Depuis des années, Haïti est confronté à un spectre destructif et déconcertant. Il est vrai que l’homme est un loup pour l’homme et que l’argent et le pouvoir sont les pires ennemis de l’homme. Le pouvoir a permis aux duvaliéristes de vendre les plus démunis des Haïtiens. Ceux-ci étaient embarqués dans un camion qu’on appelait « chaland » en retour d’une ristourne annuelle par le pouvoir dominicain, et d’autres de nos frères, à la recherche une vie meilleure, de leur plein gré, se sauvaient via la frontière haitiano-dominicaine pour les plantations de cannes. Cet exode des Haïtiens vers la République dominicaine remonte à la période de l’occupation américaine de l’île d’Hispaniola en 1915. Près de cents ans plus tard, on commence à ressentir les commotions de cette entente et de cette escalade. Ces envoyés de force et ces voyageurs clandestins ont subi toutes sortes de vexation.
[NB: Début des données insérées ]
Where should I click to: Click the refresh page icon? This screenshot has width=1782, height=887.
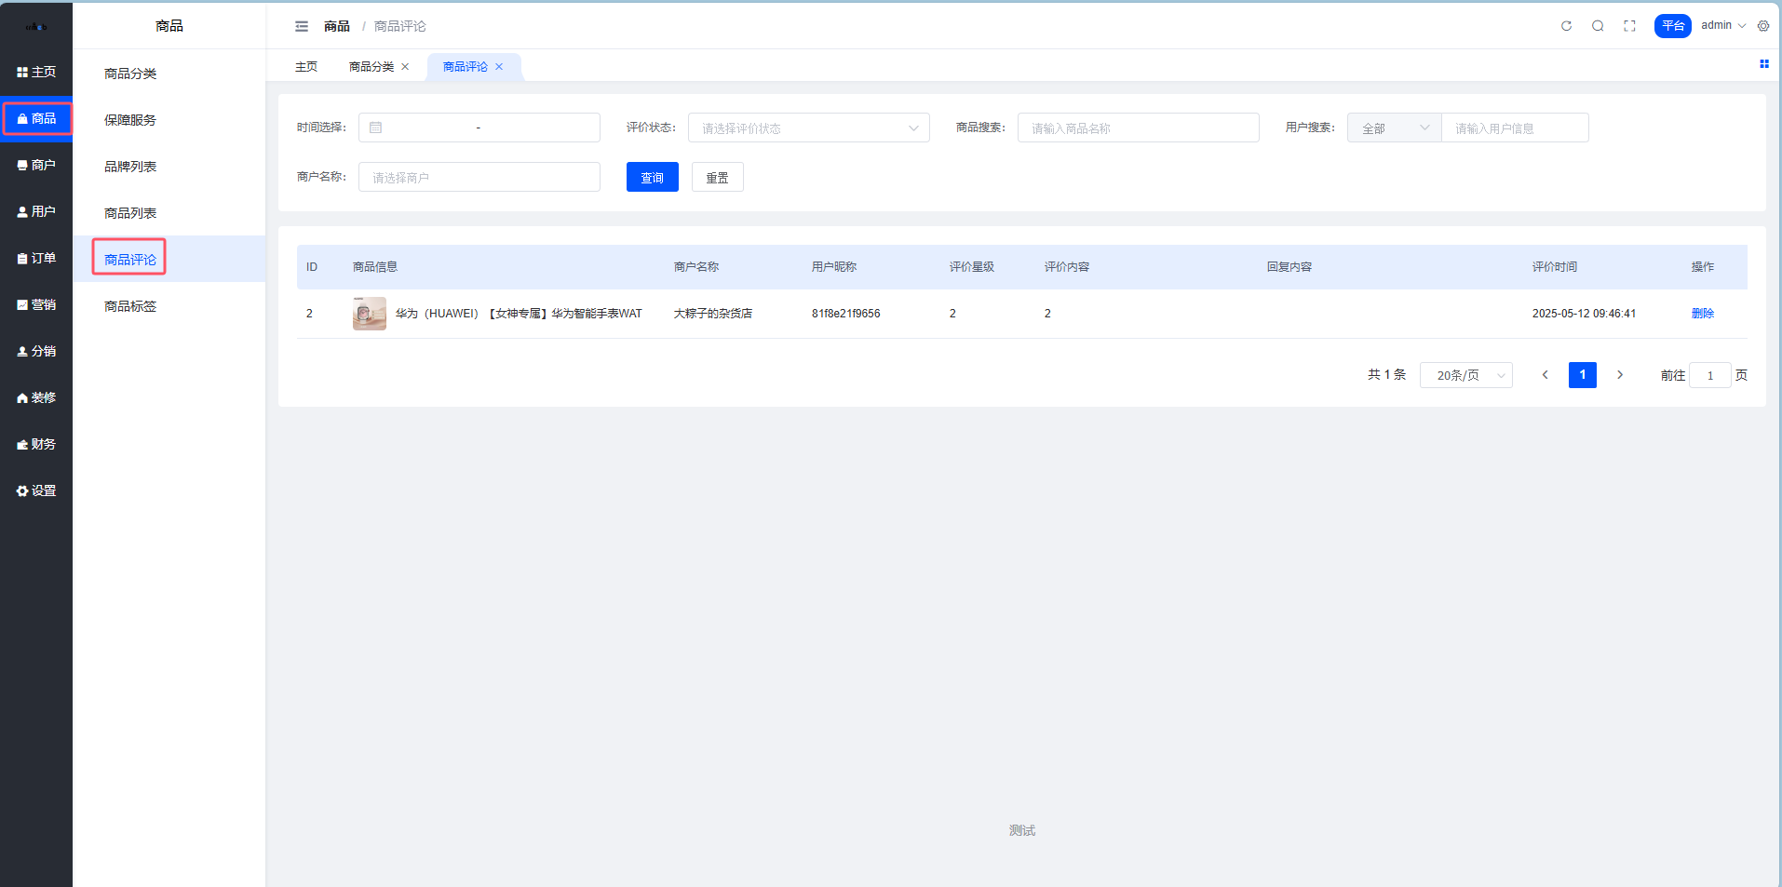[1566, 26]
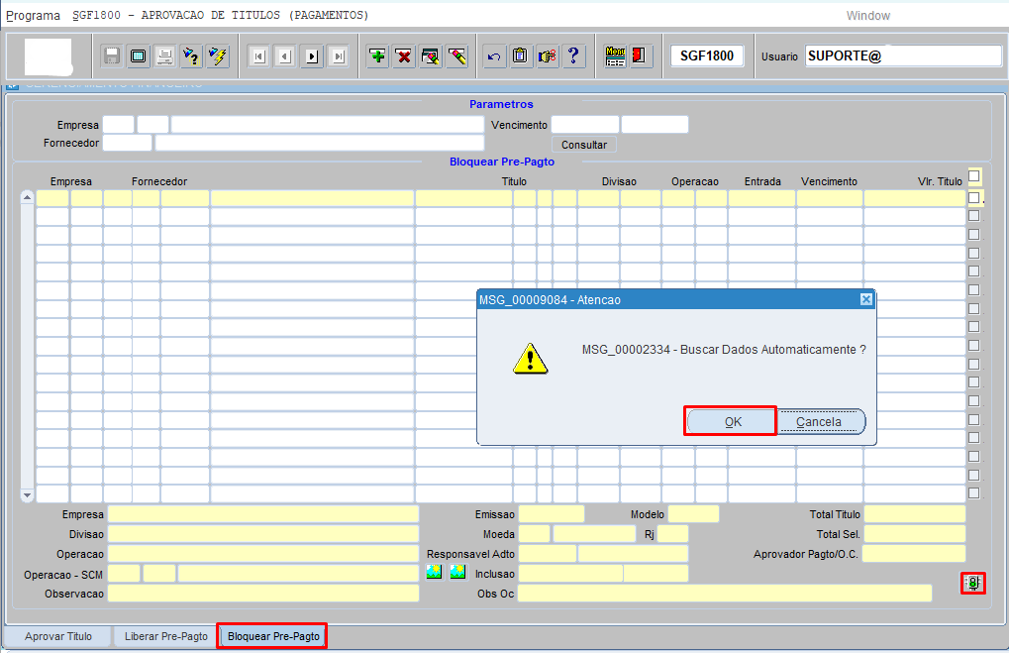Click the clipboard icon in the toolbar
Screen dimensions: 1009x653
point(520,56)
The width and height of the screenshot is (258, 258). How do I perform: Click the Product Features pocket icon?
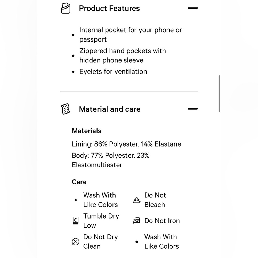tap(66, 8)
L’histoire ne peut se répéter. En 1937, le dictateur dominicain Trujillo fait massacrer 10 000 travailleurs haïtiens à côté de la ville de Dajabon, près de la rivière Massacre, fleuve frontalier, qui tire son nom de ce terrible évènement sanguinaire. Autour des années 80, depuis, la situation dans les bateys a fait couler beaucoup d’encre et mobiliser plus d’un pour dénoncer les conditions inhumaines vécues par les Haïtiens qui vivent en République dominicaine. Aujourd’hui le peuple haïtien est arrivé à la croisée des chemins, car les dominicains ont dépassé la limite de l’inacceptable envers un être humain. J’entendais parler et lire dans mon histoire ce qu’était la période esclavagiste, mais aujourd’hui, au XXIe siècle, ce que je vois sur Facebook et les autres médias dépasse l’inacceptable. Je ne suis pas de ceux qui aiment critiquer un gouvernement, car chez l’Haïtien, c’est viscéral de critiquer. Tous les adversaires et ceux qui possèdent un micro se donnent à cœur joie, connaissant la culture défaitiste du peuple en mettant de l’huile sur le feu pour le soulever. De président en président, un très petit nombre arrive à terminer leur mandat, et l’un ne fait pas mieux que son prédécesseur. Certains leaders de la radio tant en Haïti qu’à Montréal et un peu partout dans le monde se lient dans une lutte sans merci en proclamant inacceptables les bévues des gouvernements et de ce fait demande sa tête. Le jour que mon peuple apprenne à respecter le mandat d’un président en mettant le pays avant leur lutte intestinale de pouvoir, dans un jeu de ôte-toi que je m’y mets, le pays trouvera un semblant de démocratie. Les critiques destructifs détruisent. Et oui, pour tout vous dire, je crois à la liberté d’expression.

Mais aujourd’hui je dois monter la voix et demander au peuple haïtien de lever le nez et démontrer que nous sommes non seulement un peuple fier, mais que nous n’avons pas oublié notre passé. Le gouvernement Martelly a manqué le bateau mais monsieur Moise semble n’accorder aucune importance à la situation des Haïtiens en République Dominicaine, et manque de rigueur dans sa politique extérieure, surtout envers St-Domingue, car se laisser traiter de la sorte par un pays voisin qui soit disant nous a tendu la main lors du tremblement de terre est inacceptable.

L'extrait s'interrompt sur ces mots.